| From 57bf67e73ce9bcce2258890f5abf2adf5f619f1a Mon Sep 17 00:00:00 2001 |
| From: Sean Christopherson <sean.j.christopherson@intel.com> |
| Date: Wed, 17 Apr 2019 10:15:31 -0700 |
| Subject: KVM: lapic: Disable timer advancement if adaptive tuning goes haywire |
| |
| From: Sean Christopherson <sean.j.christopherson@intel.com> |
| |
| commit 57bf67e73ce9bcce2258890f5abf2adf5f619f1a upstream. |
| |
| To minimize the latency of timer interrupts as observed by the guest, |
| KVM adjusts the values it programs into the host timers to account for |
| the host's overhead of programming and handling the timer event. Now |
| that the timer advancement is automatically tuned during runtime, it's |
| effectively unbounded by default, e.g. if KVM is running as L1 the |
| advancement can measure in hundreds of milliseconds. |
| |
| Disable timer advancement if adaptive tuning yields an advancement of |
| more than 5000ns, as large advancements can break reasonable assumptions |
| of the guest, e.g. that a timer configured to fire after 1ms won't |
| arrive on the next instruction. Although KVM busy waits to mitigate the |
| case of a timer event arriving too early, complications can arise when |
| shifting the interrupt too far, e.g. kvm-unit-test's vmx.interrupt test |
| will fail when its "host" exits on interrupts as KVM may inject the INTR |
| before the guest executes STI+HLT. Arguably the unit test is "broken" |
| in the sense that delaying a timer interrupt by 1ms doesn't technically |
| guarantee the interrupt will arrive after STI+HLT, but it's a reasonable |
| assumption that KVM should support. |
| |
| Furthermore, an unbounded advancement also effectively unbounds the time |
| spent busy waiting, e.g. if the guest programs a timer with a very large |
| delay. |
| |
| 5000ns is a somewhat arbitrary threshold.

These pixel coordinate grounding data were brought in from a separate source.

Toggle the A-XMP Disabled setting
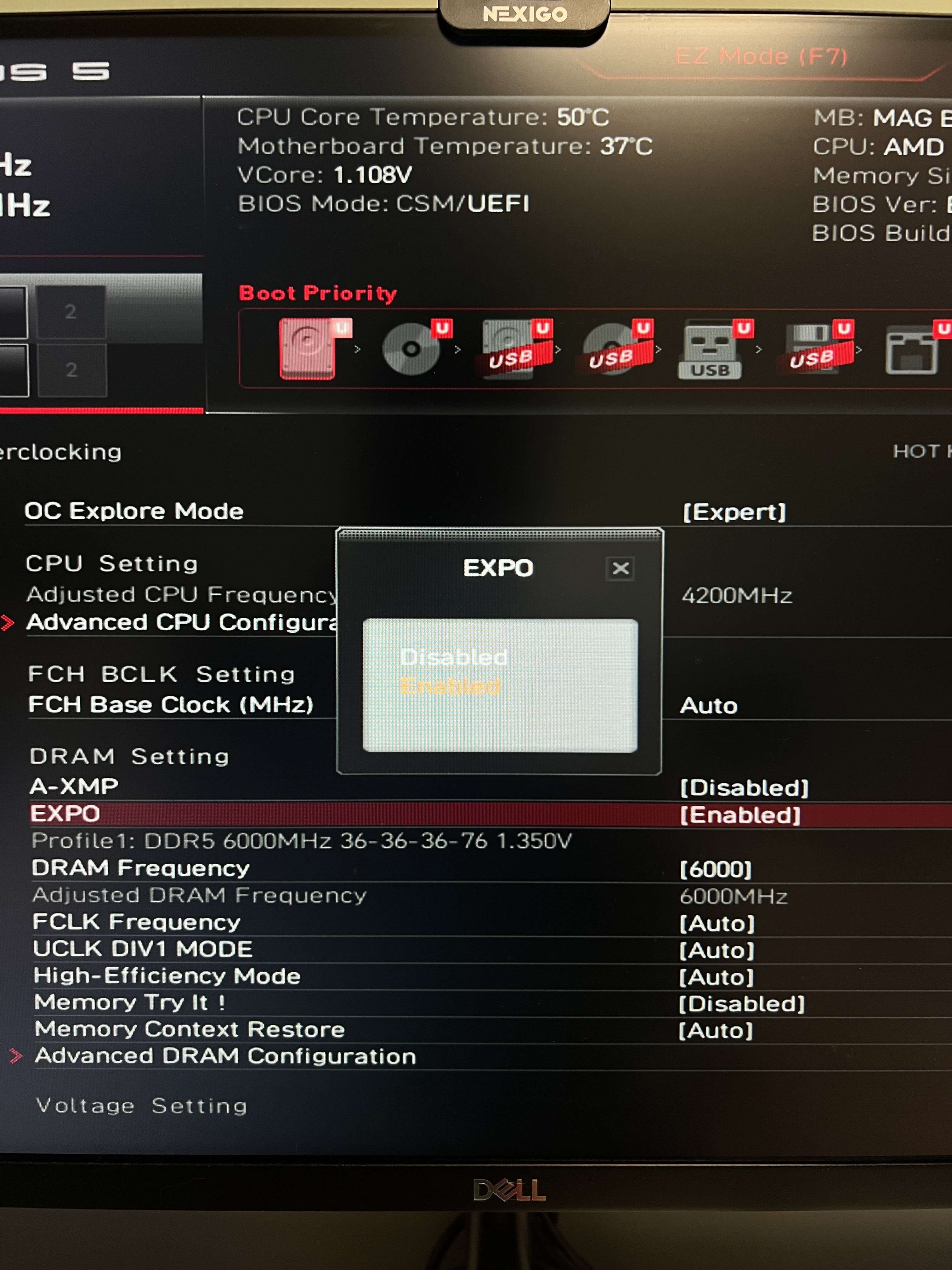952x1270 pixels. point(744,788)
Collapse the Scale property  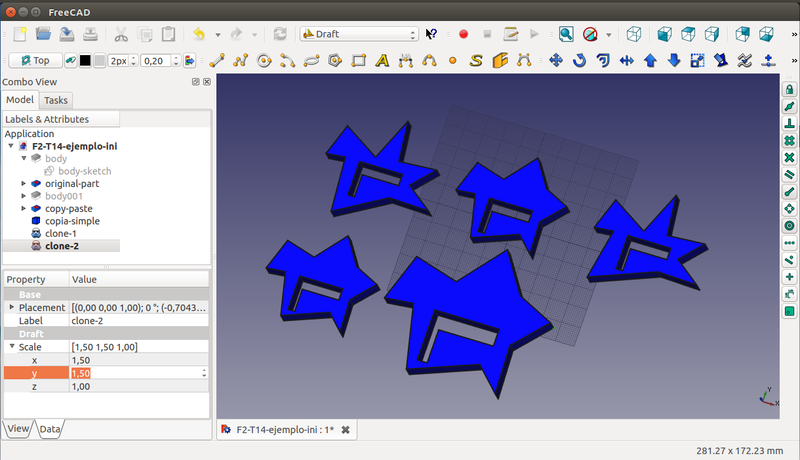[x=12, y=347]
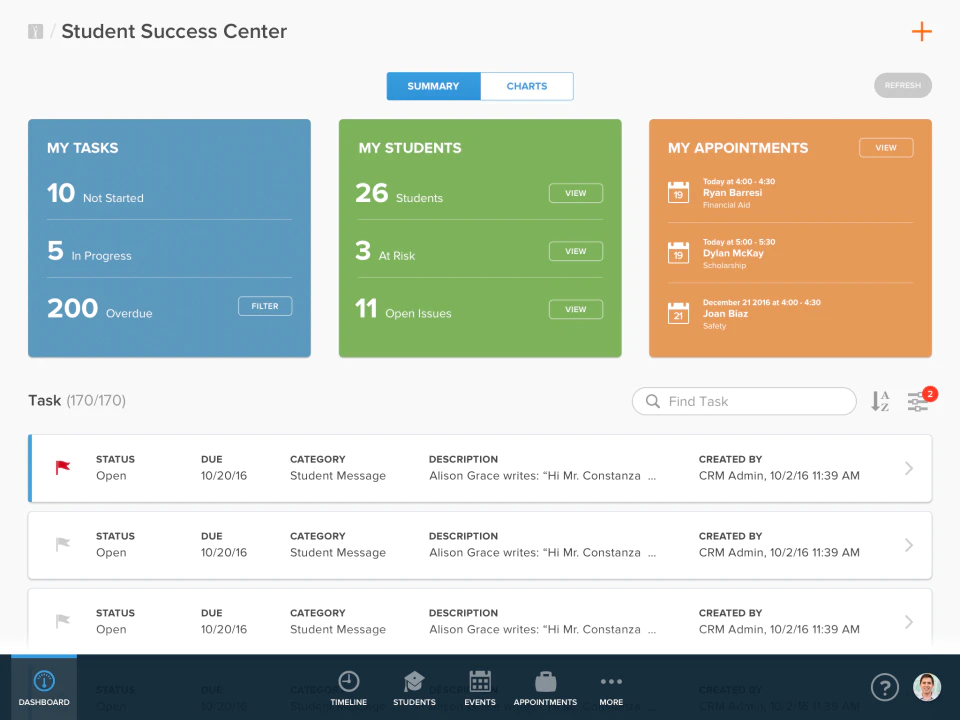960x720 pixels.
Task: Open the Appointments briefcase icon
Action: pyautogui.click(x=546, y=681)
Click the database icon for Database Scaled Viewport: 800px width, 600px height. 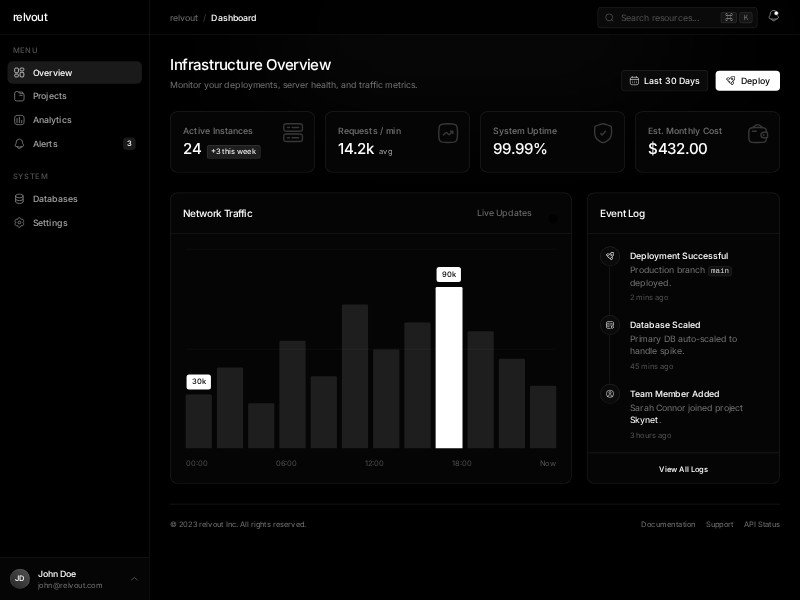[x=609, y=325]
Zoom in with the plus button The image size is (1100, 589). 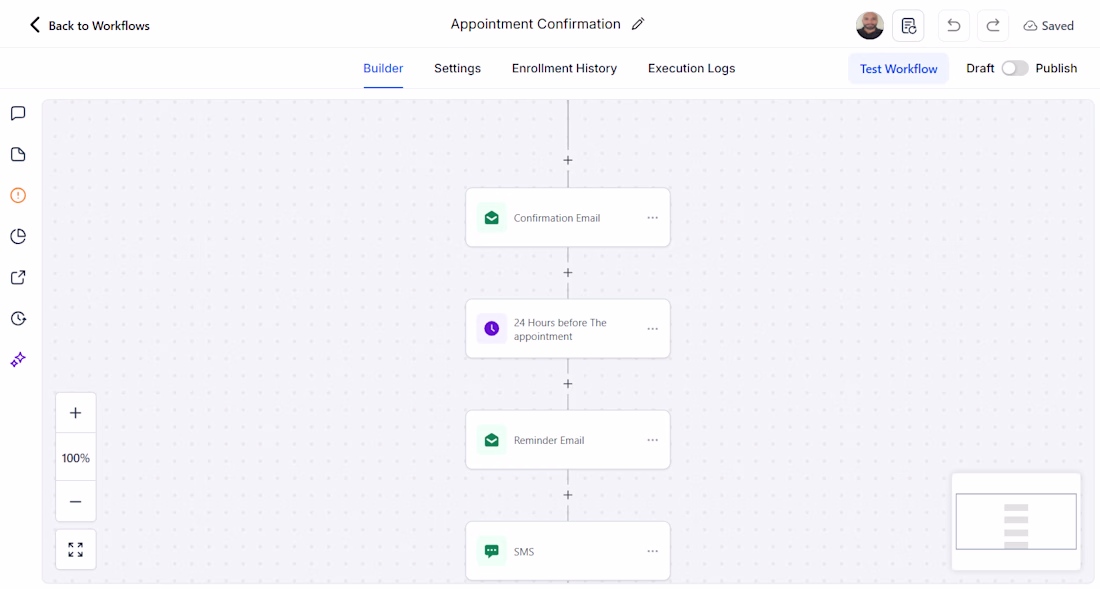76,413
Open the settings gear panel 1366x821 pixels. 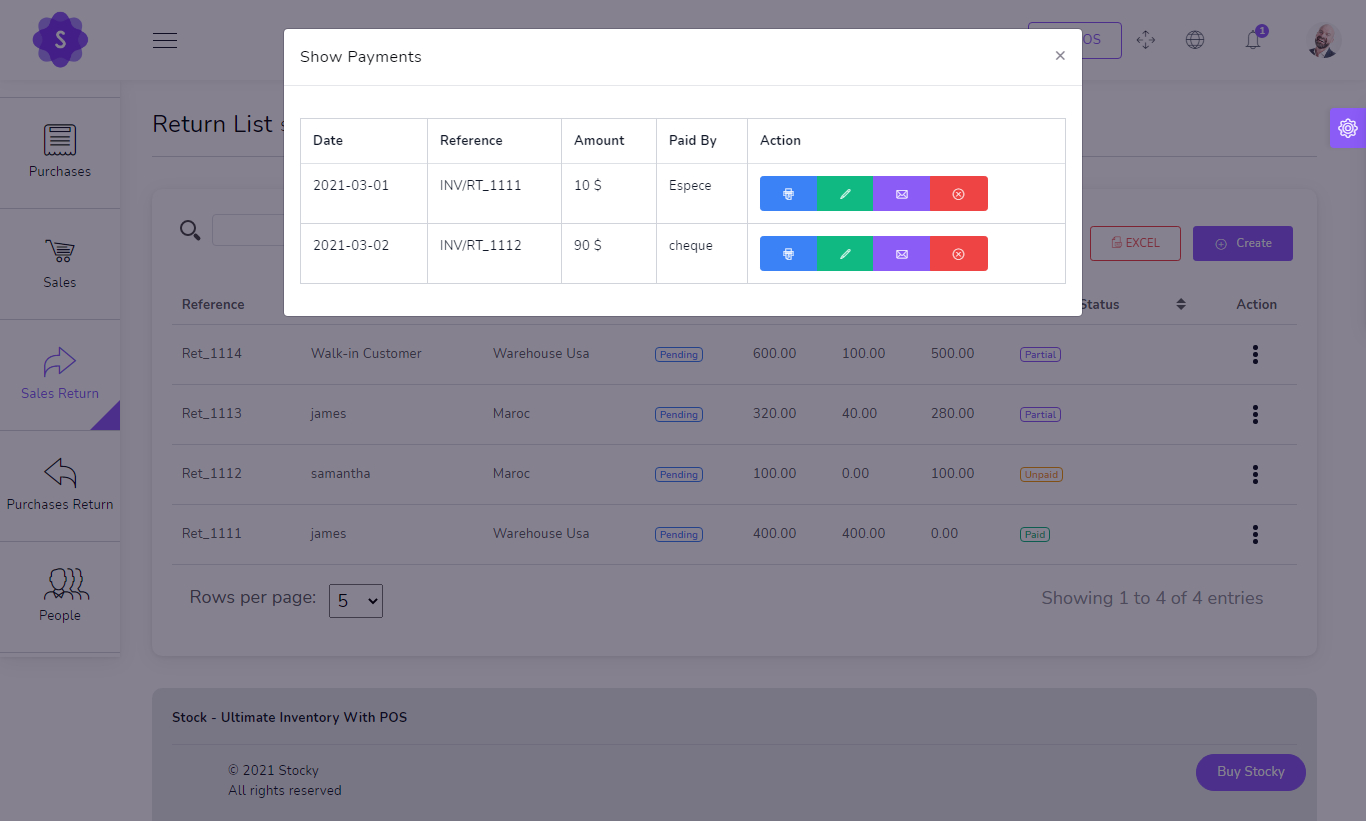(x=1348, y=127)
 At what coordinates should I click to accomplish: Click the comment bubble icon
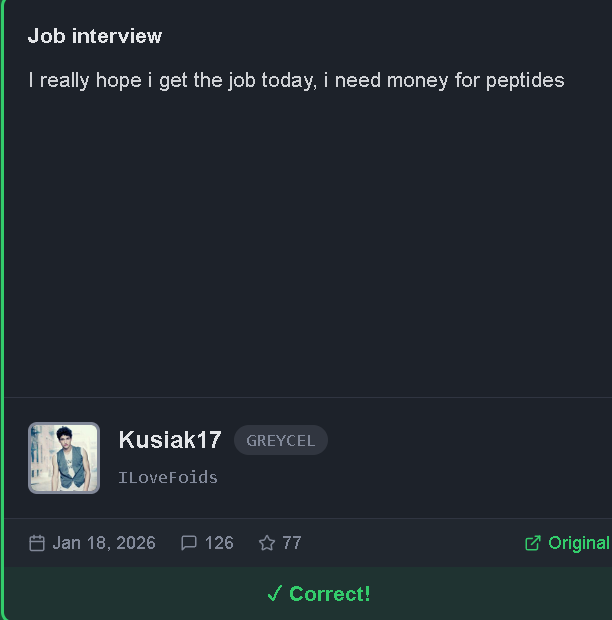189,543
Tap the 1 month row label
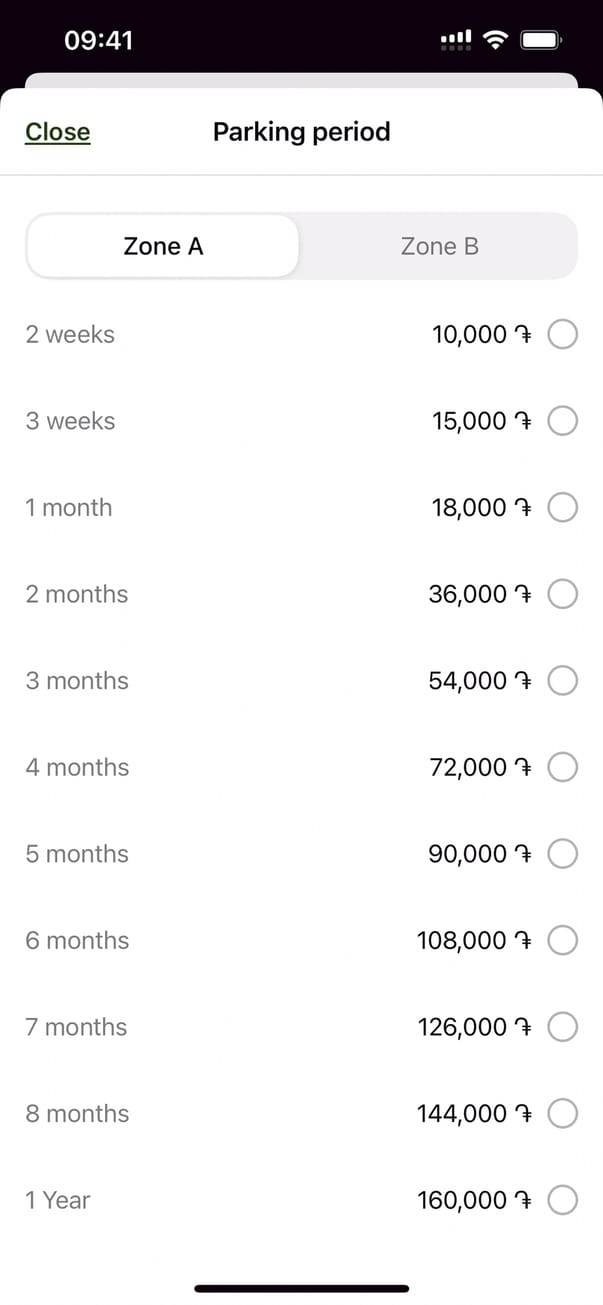 pos(69,508)
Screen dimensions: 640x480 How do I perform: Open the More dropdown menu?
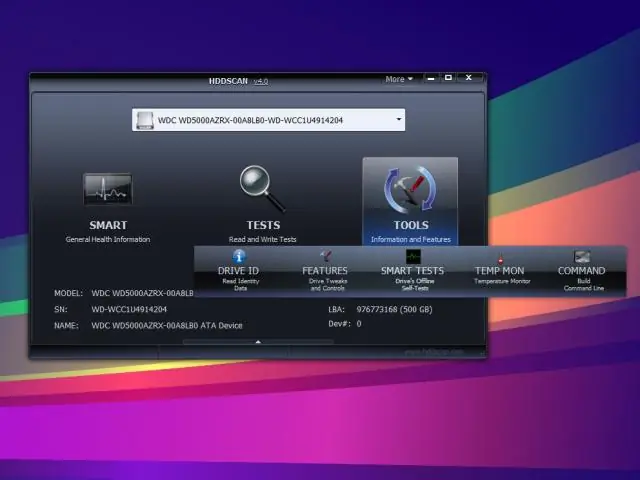pyautogui.click(x=398, y=79)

When running on bare metal, |
| which is the intended use case, timer advancement is expected to be in |
| the general vicinity of 1000ns. 5000ns is high enough that false |
| positives are unlikely, while not being so high as to negatively affect |
| the host's performance/stability. |
| |
| Note, a future patch will enable userspace to disable KVM's adaptive |
| tuning, which will allow priveleged userspace will to specifying an |
| advancement value in excess of this arbitrary threshold in order to |
| satisfy an abnormal use case. |
| |
| Cc: Liran Alon <liran.alon@oracle.com> |
| Cc: Wanpeng Li <wanpengli@tencent.com> |
| Cc: stable@vger.kernel.org |
| Fixes: 3b8a5df6c4dc6 ("KVM: LAPIC: Tune lapic_timer_advance_ns automatically") |
| Signed-off-by: Sean Christopherson <sean.j.christopherson@intel.com> |
| Signed-off-by: Paolo Bonzini <pbonzini@redhat.com> |
| Signed-off-by: Greg Kroah-Hartman <gregkh@linuxfoundation.org> |
| |
| --- |
| arch/x86/kvm/lapic.c | 4 ++++ |
| 1 file changed, 4 insertions(+) |
| |
| --- a/arch/x86/kvm/lapic.c |
| +++ b/arch/x86/kvm/lapic.c |
| @@ -1519,6 +1519,10 @@ void wait_lapic_expire(struct kvm_vcpu * |
| } |
| if (abs(guest_tsc - tsc_deadline) < LAPIC_TIMER_ADVANCE_ADJUST_DONE) |
| lapic_timer_advance_adjust_done = true; |
| + if (unlikely(lapic_timer_advance_ns > 5000)) { |
| + lapic_timer_advance_ns = 0; |
| + lapic_timer_advance_adjust_done = true; |
| + } |
| } |
| } |
| |